TASK DESCRIPTION:
Would you copy every record exactly as it stands and drop the pictures?

AVAILABLE RECORDS:
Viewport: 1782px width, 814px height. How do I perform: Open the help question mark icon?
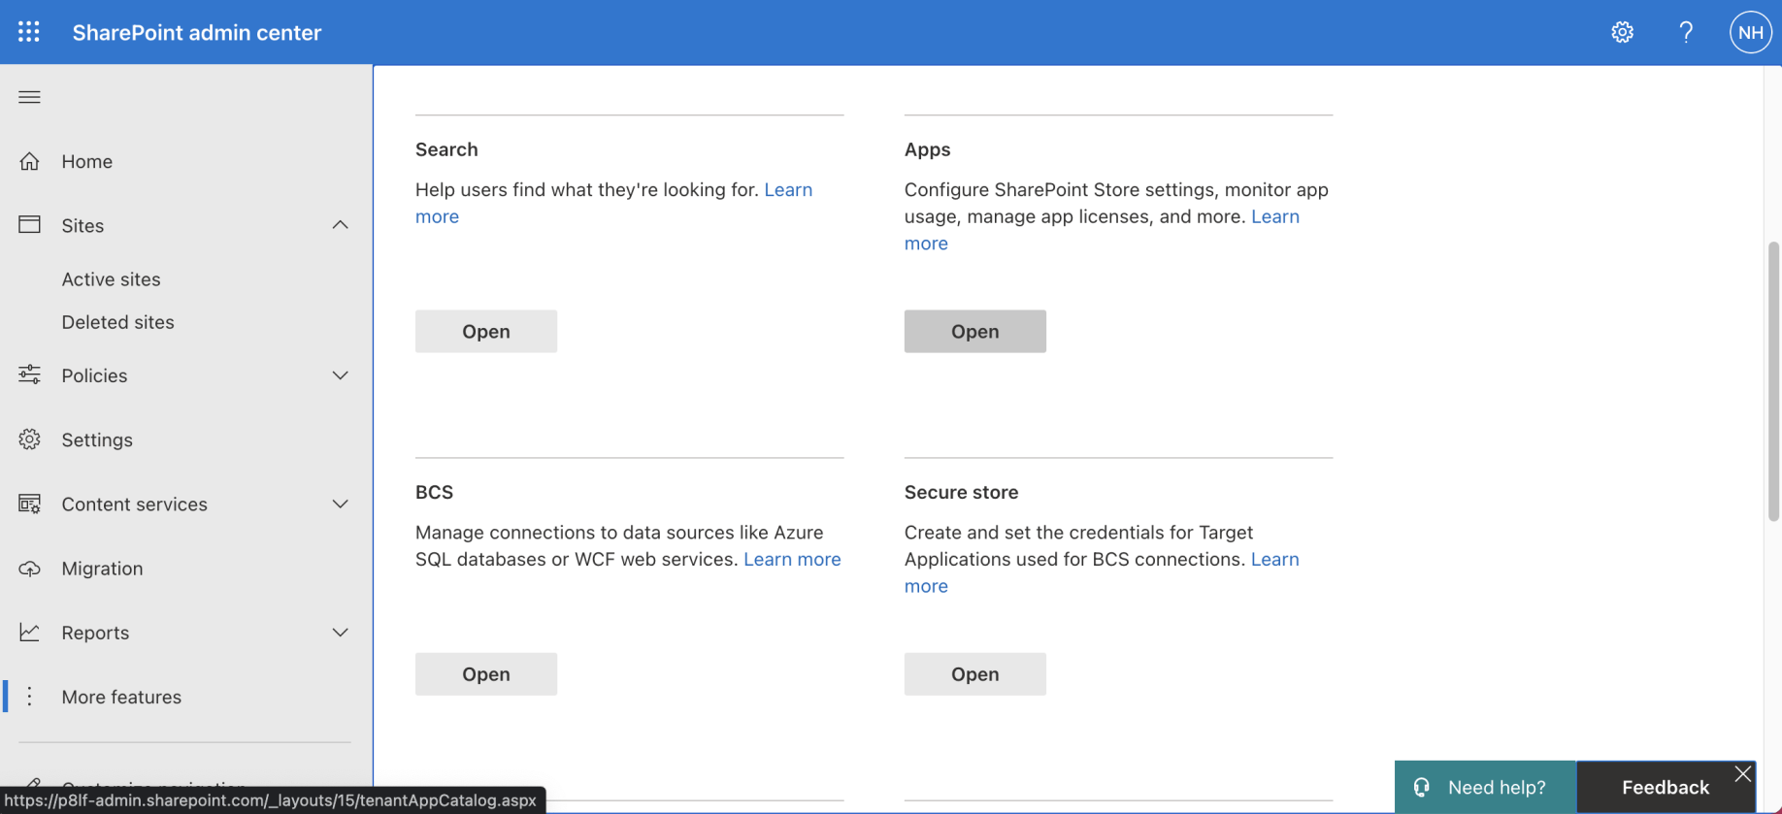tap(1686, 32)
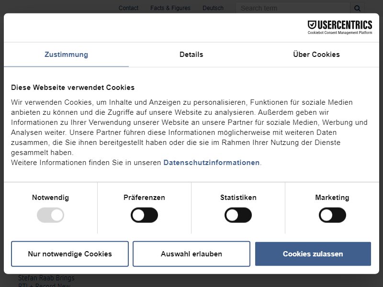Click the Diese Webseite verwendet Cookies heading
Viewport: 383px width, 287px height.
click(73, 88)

SOLUTION TO THIS EXERCISE:
Viewport: 1782px width, 814px height. How do I perform: Open the help question mark icon?
tap(1686, 32)
Click the Diese Webseite verwendet Cookies heading
Viewport: 383px width, 287px height.
click(73, 88)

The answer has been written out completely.